Using R language to gain an understanding of statistics and hypothesis testing to analyze datasets from the prototype automotive industry with statistics.
MechaCar prototype is suffering from manufacturing and production troubles. The team has insisted on the help of an aspiring R language user to mitigate the halt on making the dream car. The challenge was to perform series of statistical tests and create a technical report that provides interpretation of findings with the use of R, a programming language and free software environment for statistical computing and graphics, in a software environment called RStudio.
The team had provided 2 complete datasets. The first dataset is comprised of different design specification such as vehicle length, vehicle weight, ground clearance, MPG (miles per gallon).
The second dataset consists of MechaCar coil suspension test results from different manufacturing lots. The coils test the weight capacity of different prototypes.
This is a technical report which will aim to construct and justify design choices with qualitative and quantitative reasoning.
Here is a snippet of RStudio.
I identified variables of interest by using Multiple Linear Regression analysis on the MechaCar MPG prototypes. At first, some variables displayed significant relationships with other variables, such as MPG and vehicle length.
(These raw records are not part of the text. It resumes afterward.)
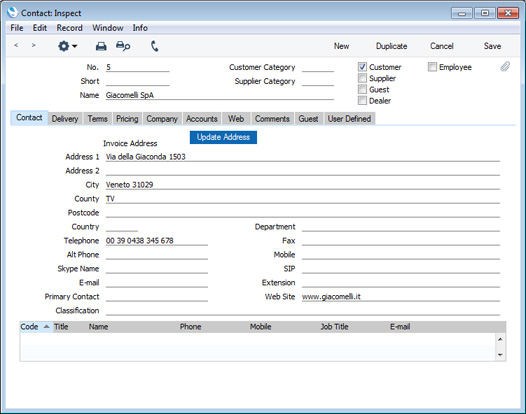The image size is (526, 414).
Task: Click the printer icon
Action: [x=101, y=46]
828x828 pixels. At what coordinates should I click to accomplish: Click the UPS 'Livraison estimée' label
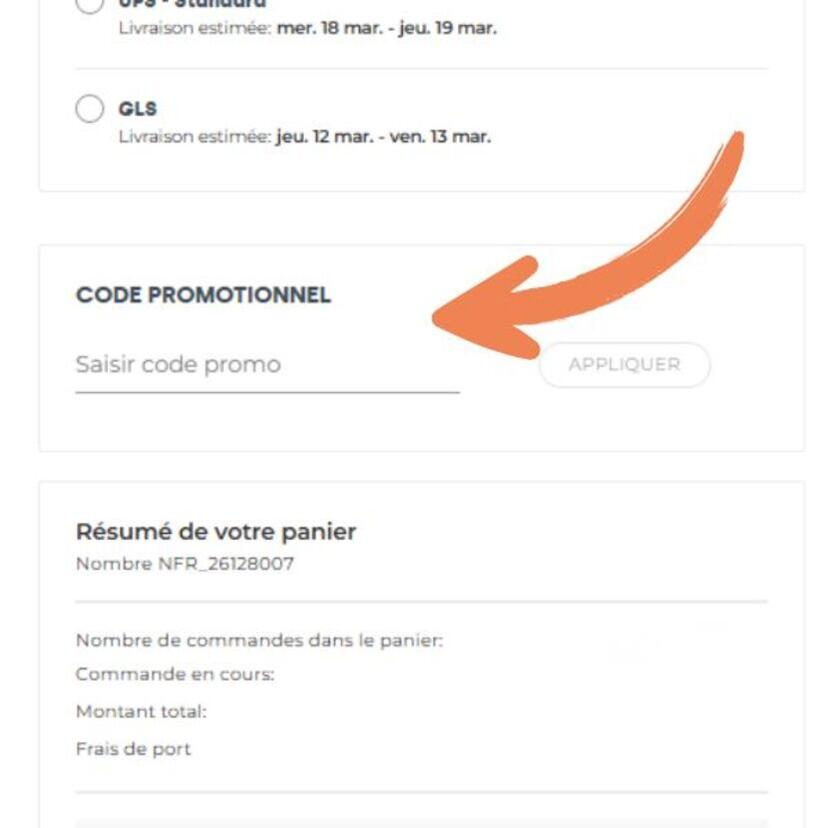[x=195, y=28]
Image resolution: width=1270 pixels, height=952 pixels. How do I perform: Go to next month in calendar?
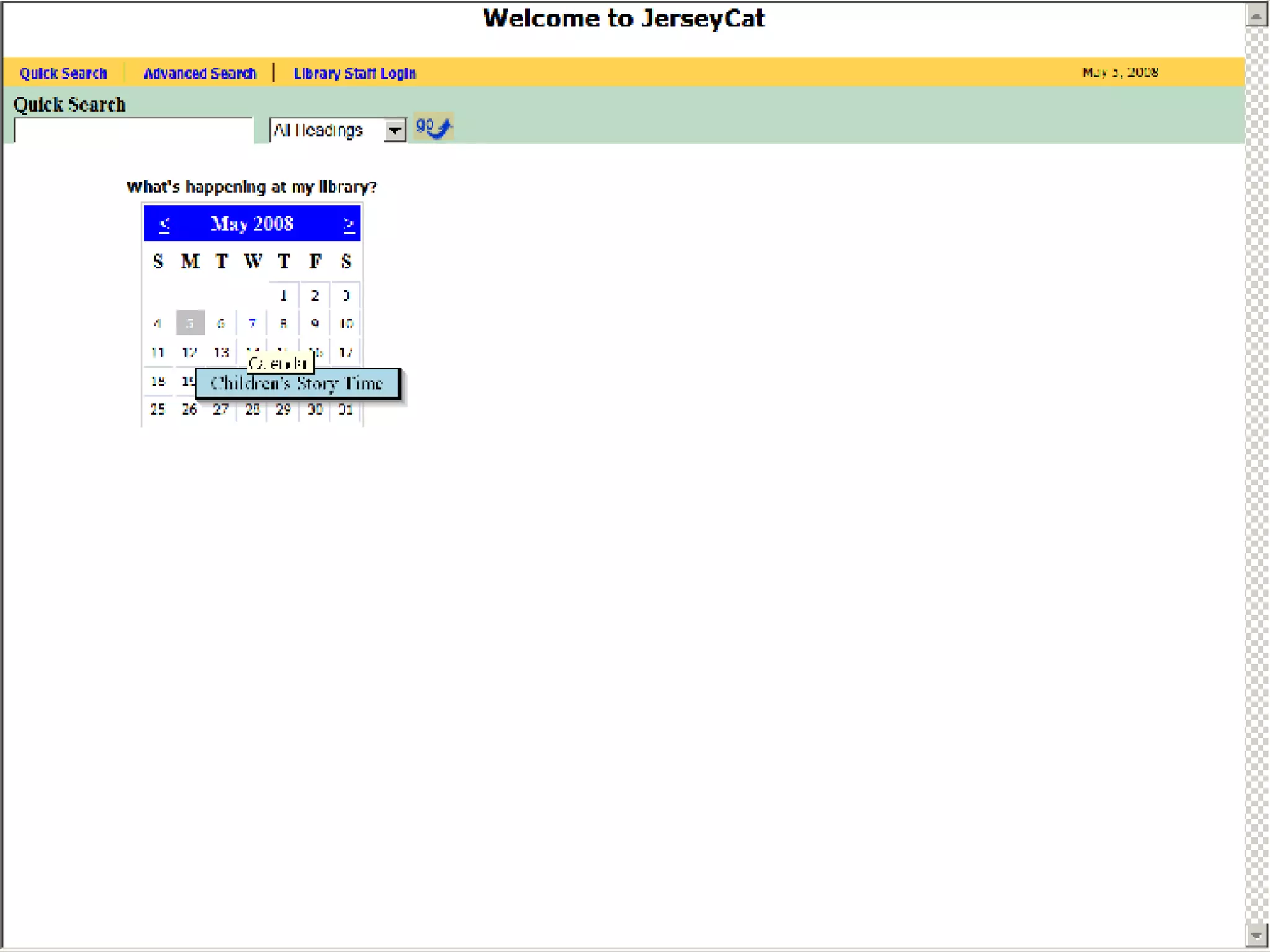[x=349, y=224]
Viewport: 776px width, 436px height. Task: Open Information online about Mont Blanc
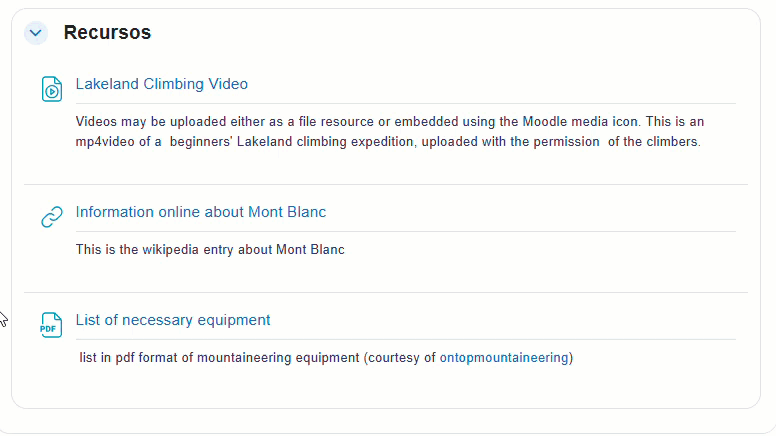pos(201,212)
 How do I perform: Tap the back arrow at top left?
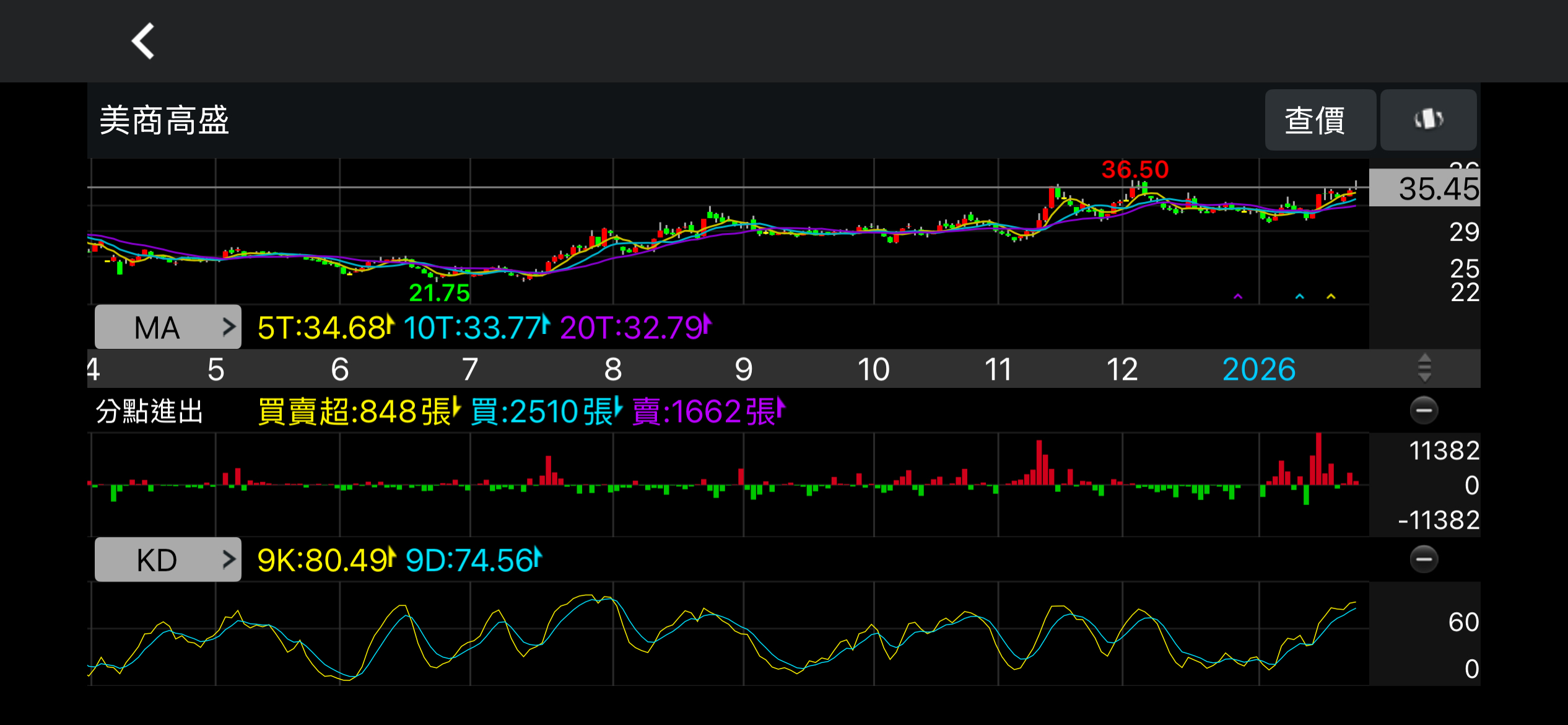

Using regression analysis at each dependent variable, low p-values were found to have less random variance to the linear model. Thus, these variables have more impact on the MPG. These were vehicle length and ground clearance.
The Y-intercept also had an exceedingly small p-value, which suggests that not many factors contributed to the regression of MPG. Since p-value was higher for vehicle weight, spoiler angle, and AWD (all-wheel drive), those variables offered more random variability, thus they have a less chance of affecting MPG.
The calculation of the regression slope and y intercept determines the distance between each data point of a graphed dataset. The slope was found not to be zero since, assuming the significance level of 0.05% with normal importance of findings, the multiple regression p-value is 5.35e-11, which portrays the slope is not zero, having enough ground to reject the null hypothesis.
The result of this test was to use a linear model to predict MPG of MechaCar prototypes effectively. In conclusion, the linear model can predict the MPG since the r-squared value is .71, meaning 71% of all mpg predictions will be correct when using this linear model and our p-value is much smaller than 0.05%, which would suggest that the overall slope of our linear model is not zero.
Yellow: Individual and Combined p-values
Red: Slopes
Green: R-squared values
In this test, the team needed a summary statistic for the suspension coil’s PSI (pounds-per square inch) and verify the variance of PSI. The current manufacturing data met this design specification since the variance of PSI is 76.23, which is under 100 psi.
This test relied on the Student T-Test which should determine if the suspension coil’s PSI results are statistically different from the mean population results of 1,500 PSI. Taking 30 sample datapoints from the 150 datapoints from the population dataset, the density graphs of both population and sample look similar. Since we are comparing mean population dataset and sample dataset, the use of one-sample t-test would make sense.
Since 0.05% is the significance level, our p-value of .63 is above our significance level, which suggests that the two means are statistically similar. The test also has a 95% confidence interval of 1494.9-1502.4, which would mean the population mean of 1500 falls under the 95% confidence interval.
The team wanted to further expand their MechaCar prototype testing to evaluate their competition’s comparable vehicles on the market. One design study that would require further research could be comparing fuel efficiencies of MechaCar prototypes with their competition. A possible null hypothesis could be whether top performing MPG of MechaCar Prototypes have the same fuel efficiency as the competitors cars’ MPG. The alternate hypothesis would be whether MPG of MechaCar samples have a positive delta change, thus MechaCar would be beating out other competitors’ fuel efficiency.
The collected data needed for statistical analysis could be collected from top 5 samples of MechaCar prototypes that have varying design specifications from vehicle lengths and ground clearance because it was presented clearly that those specifications affect MPG the most. Then we could match those specifications with the competitors’ cars and analyze both MPG. Thus, we would be able to crown a winner in fuel efficiency. Another method could be to call a subset for each manufacturing lot and perform a t-test to see which lot is not meeting the standard.